The ring began operating in 1999 and during its operation sold more than $7 million worth of phony high school diplomas and undergraduate and graduate degrees to people in more than 130 countries. In addition to Saint Regis, the ring operated under the names of Ameritech University, Pan America University, James Monroe University, James Monroe High School, All Saints American University, New Manhattan University, and others.
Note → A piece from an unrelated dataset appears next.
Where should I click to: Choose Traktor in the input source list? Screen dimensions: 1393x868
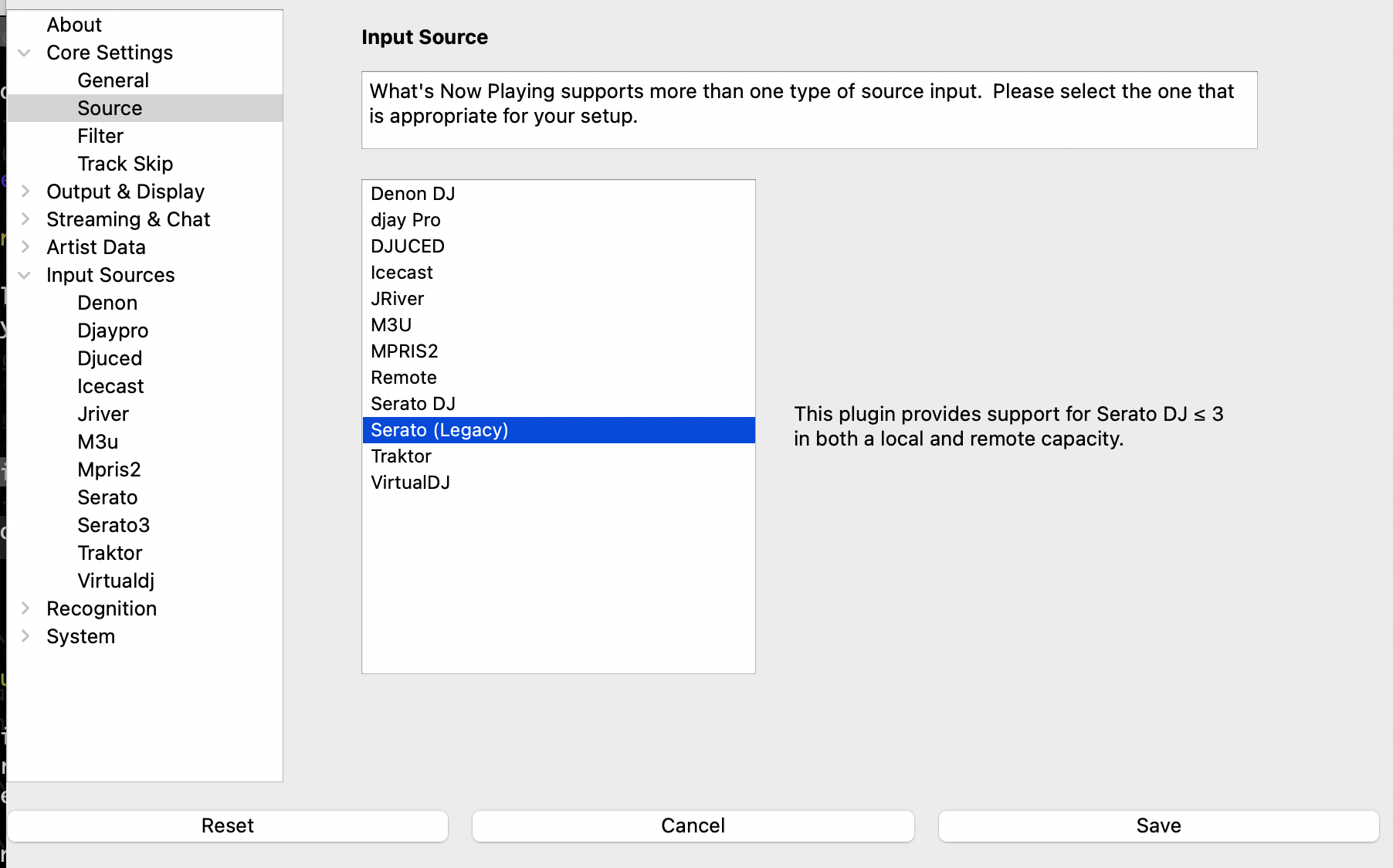pos(401,456)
Dixie E. and Stephen K. Randock Sr. were indicted in October 2005 on charges of conspiring to commit fraud and laundering nearly $2 million in diploma mill receipts from 2002 to 2005. The indictment also brought charges against Richard Novak, Heidi Kae Lorhan, Blake Carlson, Roberta Markishtum, Kenneth Pearson, and Amy Hensley. Dixie Randock, Steven Randock, Heidi Lorhan, and Blake Carlson entered guilty pleas to conspiracy to commit wire and mail fraud in a U.S. District Court in Washington in March 2008. Ultimately all eight defendants chose to plead guilty.

In July 2008 Dixie Randock was sentenced to three years in prison. Her daughter was sentenced to one year and one day in prison, and Randock's husband was sentenced to three years in August 2008. Others involved were also sentenced in 2008.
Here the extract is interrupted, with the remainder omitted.